Ветер то поднимался, то стихал, колыша пышные лиственные кроны деревьев, которые уже готовы отдать свою листву осени. Макс свернул на аллею, где сейчас прогуливалось много народа, чтобы почувствовать себя в безопасности. Одинокие лавочки, незаполненные людьми, приглашали отдохнуть и обсудить прошедший день. Фонтаны, украшали и без того привлекательные скульптуры, которые комфортно расположились между деревьями. Причудливые формы и объемы считались сейчас модным и современным ходом. Но Джонсон смотрел лишь себе под ноги. Именно поэтому не заметил, как столкнулся с кем-то.
— Макс? — спросил незнакомец, пытаясь разглядеть лицо скрытое капюшоном. Ему было очень трудно узнать приятеля, так как сейчас он напоминал гору мышц, а не коренастого юнца, кем являлся раньше.
— Келвин. — Джонсон узнал своего друга, с которым провел все детство.
— Давно не виделись. — Хадсон обнял Макса, и капюшон с головы последнего упал на плечи, взъерошивая отросшие каштановые волосы. — Как ты?
— Вроде жив, — ответил парень, отстраняясь от тесного контакта. Ситуация оказалась неловкой. Будто он забыл, как нужно общаться.
— Куда идешь? — спросил Кел, мысленно ударяя себя по голове за вопрос, который задал ранее.
— Домой, — сухо произнес он, поглядывая на того, кого всегда считал своим братом. Макс ни с кем не общался, никому не делая исключение. Как и его мама, Келвин Хадсон выглядел усталым и растерянным. Под голубыми глазами залегли темные круги, а на лице виднелась щетина. Он так же переживал из-за смерти Линды. Нельзя просто так вычеркнуть человека, который стал близким за два года.
— Может, как-нибудь встретимся? Поиграем вместе? — спросил лучший друг, делая акцент на последнем слове. — Без тебя группа не существует.
— Я позвоню, — быстро ответил Макс и продолжил свой путь, скрываясь в аллее, а затем переходя на бег.

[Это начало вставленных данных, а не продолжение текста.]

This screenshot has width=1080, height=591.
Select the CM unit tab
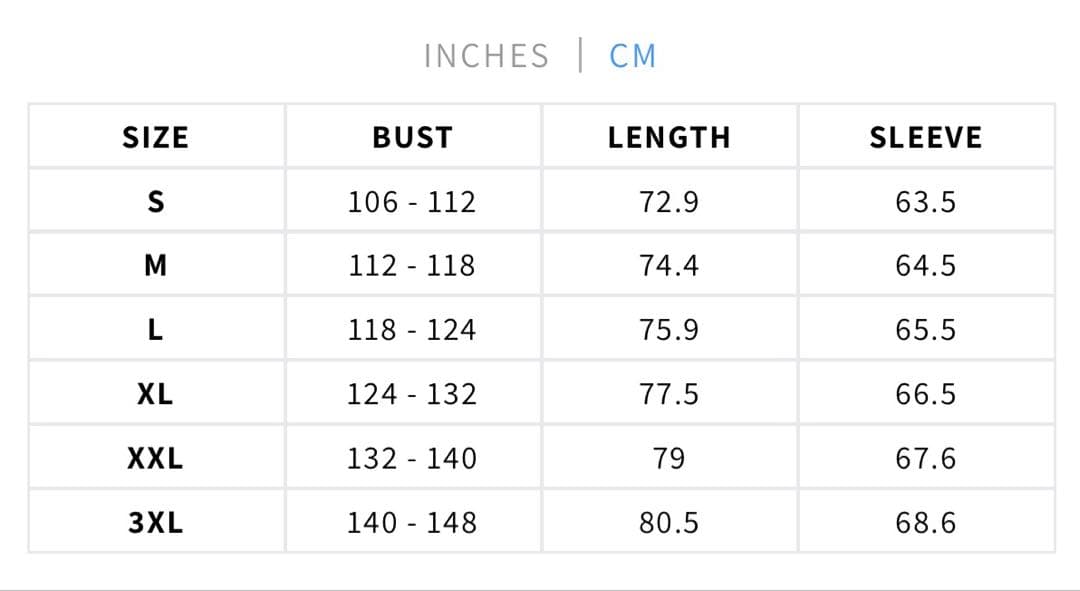tap(633, 56)
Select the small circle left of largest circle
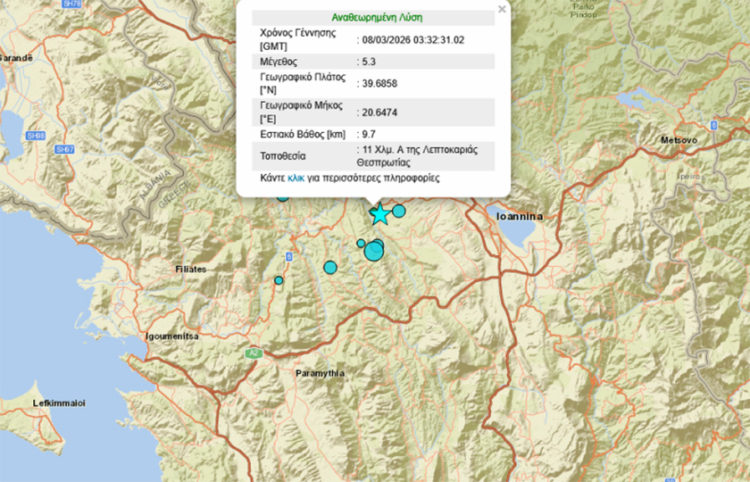Screen dimensions: 750x482 [361, 243]
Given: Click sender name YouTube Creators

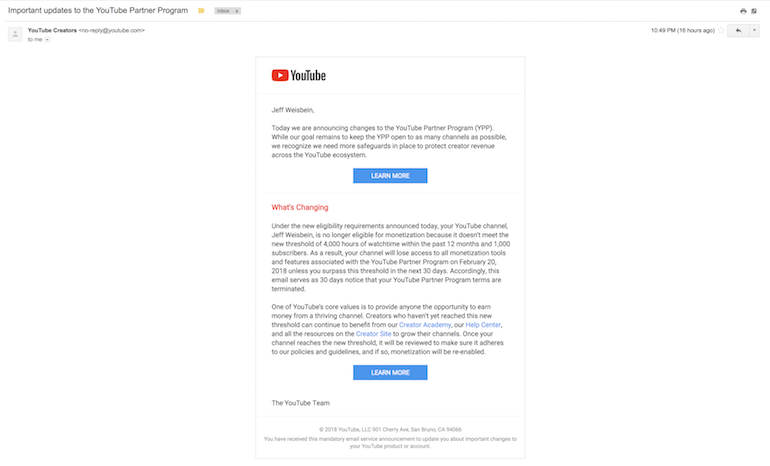Looking at the screenshot, I should [51, 30].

Ощущение, что он находился под наблюдением, все еще не покидало. Встреча с Келвином вернула Макса во время, когда они играли в музыкальной группе. Джонсон не был вокалистом, которого обожали девочки-подростки, и не обладал волшебным голосом. Просто бас-гитарист. Гитара стала любимым инструментом, который он один раз взял в руки и больше не отпускал.
Макс не сочинял песни и не посвящал их Линде. Но все называли его игру чем-то божественным и неземным. Он сливался с инструментом в единое целое. Не существовало Макса без гитары, не существовало гитары без Макса.
Парень мог несколько часов бренчать по струнам, придумывая новую мелодию, что не раздражало Линду. В это время она любила читать книги, одев беруши. Ведь не весь процесс создания музыки радужный. Но эмоции, которые она испытывала, когда слушала окончательный вариант, стоили нескольких часов уединения. Линда всегда относилась к его любимому делу с пониманием. Когда мелодия была печальной, она плакала вместе с гитарой, когда жизнерадостной — улыбалась. Поэтому первым предметом, который пострадал от рук Макса после смерти любимой, была деревянная струнная подруга. Затем еще несколько, ведь он коллекционировал их, отведя им почетное место в гостиной.
Он отдышался, когда зашел в подъезд дома, и трусцой поднялся по ступеням, игнорируя прибывший, как раз вовремя, лифт.
Как только Макс повернул ключ в замочной скважине, мама набросилась на него. Дверь не успела даже полностью открыться.
— Где ты был? — Она плакала, но была рада, что сын жив. Столько переживаний, ведь он в последнее время не брал с собой телефон. Киара ходила по квартире, не зная куда деться, мерила шагами паркетный пол, делала кофе, но так и не пила его. Ведь, когда проснулась, чтобы сходить в туалет, то прошла мимо комнаты сына, а она оказалась пустой. И временное спокойствие сменилось на обычное волнительное состояние.
— У Линды. — Макс опустил ее руки и снял кроссовки. — Не нужно было беспокоиться.
— Сынок. — Она продолжала плакать, вытирая слезы. Слова были излишними. Мама не знала, что сказать, потому что сама первое время часто бывала на кладбище, когда умер муж.
— Все хорошо, я здесь. — Парень стянул с себя толстовку и положил ее на диван.
— Макс, — Киара не знала, как начать разговор, который должен был стать опорной точкой для его возвращения к привычной жизни.